**EXERCISE BRIEF**
Render the items as a Markdown table with the columns Row and Text, one numbered row per line and no rows for blank lines. Begin at the start of the items and stop after the line that contains "(677, 325).".

-- Opening Marker --

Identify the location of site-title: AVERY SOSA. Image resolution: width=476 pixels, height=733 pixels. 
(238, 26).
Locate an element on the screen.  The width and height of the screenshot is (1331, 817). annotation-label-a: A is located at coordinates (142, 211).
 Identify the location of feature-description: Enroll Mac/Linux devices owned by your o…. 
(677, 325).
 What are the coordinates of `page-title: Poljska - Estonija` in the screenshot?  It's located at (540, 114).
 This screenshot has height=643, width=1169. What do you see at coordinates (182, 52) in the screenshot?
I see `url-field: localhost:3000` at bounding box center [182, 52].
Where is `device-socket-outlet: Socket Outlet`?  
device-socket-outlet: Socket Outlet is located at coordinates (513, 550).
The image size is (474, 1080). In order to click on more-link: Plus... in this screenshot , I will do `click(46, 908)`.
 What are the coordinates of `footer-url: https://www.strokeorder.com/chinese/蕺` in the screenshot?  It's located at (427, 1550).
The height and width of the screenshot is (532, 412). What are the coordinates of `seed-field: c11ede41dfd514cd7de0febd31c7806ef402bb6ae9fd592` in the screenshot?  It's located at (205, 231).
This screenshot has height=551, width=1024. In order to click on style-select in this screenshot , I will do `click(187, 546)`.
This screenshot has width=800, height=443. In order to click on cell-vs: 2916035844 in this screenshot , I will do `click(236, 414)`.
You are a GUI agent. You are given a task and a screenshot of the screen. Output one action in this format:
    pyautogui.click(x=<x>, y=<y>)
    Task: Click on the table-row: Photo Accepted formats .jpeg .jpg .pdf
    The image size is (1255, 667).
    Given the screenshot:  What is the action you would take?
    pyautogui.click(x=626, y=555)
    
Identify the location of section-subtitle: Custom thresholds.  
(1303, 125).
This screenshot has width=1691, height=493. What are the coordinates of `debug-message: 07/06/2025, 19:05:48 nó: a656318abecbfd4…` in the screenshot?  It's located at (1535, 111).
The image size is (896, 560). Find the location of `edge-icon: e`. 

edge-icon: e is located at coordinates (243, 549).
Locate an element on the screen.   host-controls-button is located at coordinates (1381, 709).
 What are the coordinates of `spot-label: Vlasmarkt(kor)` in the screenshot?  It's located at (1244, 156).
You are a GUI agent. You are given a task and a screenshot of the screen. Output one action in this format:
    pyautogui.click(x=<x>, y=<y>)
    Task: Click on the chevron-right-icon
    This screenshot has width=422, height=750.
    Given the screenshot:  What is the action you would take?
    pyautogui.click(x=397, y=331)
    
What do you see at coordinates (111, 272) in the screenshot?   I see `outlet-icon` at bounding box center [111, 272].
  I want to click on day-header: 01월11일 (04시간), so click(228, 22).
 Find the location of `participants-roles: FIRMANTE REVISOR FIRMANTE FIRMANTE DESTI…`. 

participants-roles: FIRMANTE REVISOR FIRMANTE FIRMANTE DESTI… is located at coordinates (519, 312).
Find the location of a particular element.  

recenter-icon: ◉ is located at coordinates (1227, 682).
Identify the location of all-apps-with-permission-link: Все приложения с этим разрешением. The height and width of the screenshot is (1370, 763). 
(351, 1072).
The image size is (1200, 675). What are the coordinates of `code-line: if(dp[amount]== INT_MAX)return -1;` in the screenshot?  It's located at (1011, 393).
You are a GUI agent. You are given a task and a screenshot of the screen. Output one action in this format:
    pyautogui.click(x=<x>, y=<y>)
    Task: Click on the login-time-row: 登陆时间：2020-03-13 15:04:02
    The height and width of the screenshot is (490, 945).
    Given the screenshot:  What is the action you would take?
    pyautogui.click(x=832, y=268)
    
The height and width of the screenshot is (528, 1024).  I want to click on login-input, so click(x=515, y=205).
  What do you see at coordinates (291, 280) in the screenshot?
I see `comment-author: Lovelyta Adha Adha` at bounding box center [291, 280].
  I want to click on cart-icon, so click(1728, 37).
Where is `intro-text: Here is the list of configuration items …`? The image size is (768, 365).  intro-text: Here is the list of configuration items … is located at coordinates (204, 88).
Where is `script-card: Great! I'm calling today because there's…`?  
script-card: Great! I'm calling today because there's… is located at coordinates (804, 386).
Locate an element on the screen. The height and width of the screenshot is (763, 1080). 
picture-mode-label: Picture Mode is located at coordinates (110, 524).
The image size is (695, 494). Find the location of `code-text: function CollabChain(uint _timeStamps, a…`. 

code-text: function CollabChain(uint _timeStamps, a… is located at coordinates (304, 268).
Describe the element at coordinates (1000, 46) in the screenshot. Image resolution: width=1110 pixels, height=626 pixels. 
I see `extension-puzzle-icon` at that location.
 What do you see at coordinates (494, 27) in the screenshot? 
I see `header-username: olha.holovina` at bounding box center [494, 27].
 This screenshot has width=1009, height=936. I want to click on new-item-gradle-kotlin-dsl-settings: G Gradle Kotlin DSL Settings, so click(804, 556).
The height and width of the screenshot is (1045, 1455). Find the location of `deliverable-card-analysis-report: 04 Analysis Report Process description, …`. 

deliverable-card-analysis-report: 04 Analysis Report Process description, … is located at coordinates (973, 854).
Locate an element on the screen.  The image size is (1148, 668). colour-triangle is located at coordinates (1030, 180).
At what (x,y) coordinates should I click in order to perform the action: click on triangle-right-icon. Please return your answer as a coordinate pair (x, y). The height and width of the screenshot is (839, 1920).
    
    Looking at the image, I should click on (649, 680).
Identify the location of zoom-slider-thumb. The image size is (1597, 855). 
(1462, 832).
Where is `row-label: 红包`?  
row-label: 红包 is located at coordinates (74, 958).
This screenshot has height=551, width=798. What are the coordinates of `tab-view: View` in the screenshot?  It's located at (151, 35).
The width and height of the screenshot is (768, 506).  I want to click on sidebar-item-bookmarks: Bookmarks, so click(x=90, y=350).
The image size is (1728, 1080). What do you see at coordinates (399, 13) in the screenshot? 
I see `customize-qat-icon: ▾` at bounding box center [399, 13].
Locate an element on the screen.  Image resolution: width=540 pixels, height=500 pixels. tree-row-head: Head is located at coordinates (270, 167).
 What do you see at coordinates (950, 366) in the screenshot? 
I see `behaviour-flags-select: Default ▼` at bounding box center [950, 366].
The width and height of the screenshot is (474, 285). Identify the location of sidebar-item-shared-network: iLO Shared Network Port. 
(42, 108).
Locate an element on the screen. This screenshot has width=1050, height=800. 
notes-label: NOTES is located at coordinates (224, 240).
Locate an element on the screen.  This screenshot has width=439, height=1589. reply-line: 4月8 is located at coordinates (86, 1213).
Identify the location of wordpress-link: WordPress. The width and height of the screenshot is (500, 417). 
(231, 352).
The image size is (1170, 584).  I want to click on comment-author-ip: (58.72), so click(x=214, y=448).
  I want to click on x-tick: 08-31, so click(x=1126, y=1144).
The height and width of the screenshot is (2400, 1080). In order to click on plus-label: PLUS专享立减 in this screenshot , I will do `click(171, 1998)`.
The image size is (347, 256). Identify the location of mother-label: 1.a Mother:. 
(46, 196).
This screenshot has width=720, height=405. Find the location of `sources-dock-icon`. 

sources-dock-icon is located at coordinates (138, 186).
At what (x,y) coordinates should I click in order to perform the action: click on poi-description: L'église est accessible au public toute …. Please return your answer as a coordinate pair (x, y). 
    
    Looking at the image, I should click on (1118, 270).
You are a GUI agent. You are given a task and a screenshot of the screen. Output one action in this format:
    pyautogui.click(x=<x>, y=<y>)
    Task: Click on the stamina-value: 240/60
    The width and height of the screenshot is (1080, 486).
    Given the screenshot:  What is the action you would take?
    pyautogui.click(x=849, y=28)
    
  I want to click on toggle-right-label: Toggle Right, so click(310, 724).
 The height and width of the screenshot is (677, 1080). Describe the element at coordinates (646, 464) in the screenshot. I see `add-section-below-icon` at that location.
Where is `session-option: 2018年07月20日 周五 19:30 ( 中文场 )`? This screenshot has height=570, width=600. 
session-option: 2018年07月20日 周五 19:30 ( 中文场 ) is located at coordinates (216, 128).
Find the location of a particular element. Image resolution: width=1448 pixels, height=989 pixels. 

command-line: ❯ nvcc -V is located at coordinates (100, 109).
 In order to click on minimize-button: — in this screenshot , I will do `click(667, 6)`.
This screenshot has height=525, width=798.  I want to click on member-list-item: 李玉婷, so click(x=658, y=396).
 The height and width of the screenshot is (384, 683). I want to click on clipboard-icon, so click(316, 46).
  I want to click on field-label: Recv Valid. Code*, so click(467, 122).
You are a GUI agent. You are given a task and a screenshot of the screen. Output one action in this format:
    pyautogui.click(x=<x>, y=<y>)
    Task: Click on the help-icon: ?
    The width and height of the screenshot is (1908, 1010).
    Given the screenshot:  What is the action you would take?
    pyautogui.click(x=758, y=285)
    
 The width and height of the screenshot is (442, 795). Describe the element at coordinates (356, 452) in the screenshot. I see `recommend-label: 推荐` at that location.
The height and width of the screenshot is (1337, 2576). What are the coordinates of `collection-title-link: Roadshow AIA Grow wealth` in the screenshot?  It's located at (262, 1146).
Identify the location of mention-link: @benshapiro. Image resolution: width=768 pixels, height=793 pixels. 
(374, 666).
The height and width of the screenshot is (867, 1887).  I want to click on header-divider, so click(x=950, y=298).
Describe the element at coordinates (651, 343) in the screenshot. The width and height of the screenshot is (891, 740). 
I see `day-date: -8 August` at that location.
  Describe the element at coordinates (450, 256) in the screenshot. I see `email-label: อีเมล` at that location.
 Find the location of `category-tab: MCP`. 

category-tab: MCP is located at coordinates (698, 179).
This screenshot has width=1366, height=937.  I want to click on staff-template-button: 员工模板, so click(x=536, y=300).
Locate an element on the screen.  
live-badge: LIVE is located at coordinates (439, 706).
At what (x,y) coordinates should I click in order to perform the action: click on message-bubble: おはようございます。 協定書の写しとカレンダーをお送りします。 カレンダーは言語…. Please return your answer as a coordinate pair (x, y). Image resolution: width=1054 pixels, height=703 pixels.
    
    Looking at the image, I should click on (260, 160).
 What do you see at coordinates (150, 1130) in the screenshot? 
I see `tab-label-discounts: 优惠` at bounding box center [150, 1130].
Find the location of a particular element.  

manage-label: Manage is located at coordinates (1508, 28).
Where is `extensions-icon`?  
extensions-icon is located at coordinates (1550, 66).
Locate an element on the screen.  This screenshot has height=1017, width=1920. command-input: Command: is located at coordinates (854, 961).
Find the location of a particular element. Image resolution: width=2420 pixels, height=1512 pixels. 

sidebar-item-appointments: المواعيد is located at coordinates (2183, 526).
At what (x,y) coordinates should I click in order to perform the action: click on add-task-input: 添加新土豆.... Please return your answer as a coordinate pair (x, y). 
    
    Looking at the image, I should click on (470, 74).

-- Closing Marker --

**TASK SOLUTION**
| Row | Text |
|---|---|
| 1 | Identify the location of site-title: AVERY SOSA. Image resolution: width=476 pixels, height=733 pixels.  |
| 2 | (238, 26). |
| 3 | Locate an element on the screen.  The width and height of the screenshot is (1331, 817). annotation-label-a: A is located at coordinates (142, 211). |
| 4 |  Identify the location of feature-description: Enroll Mac/Linux devices owned by your o….  |
| 5 | (677, 325). |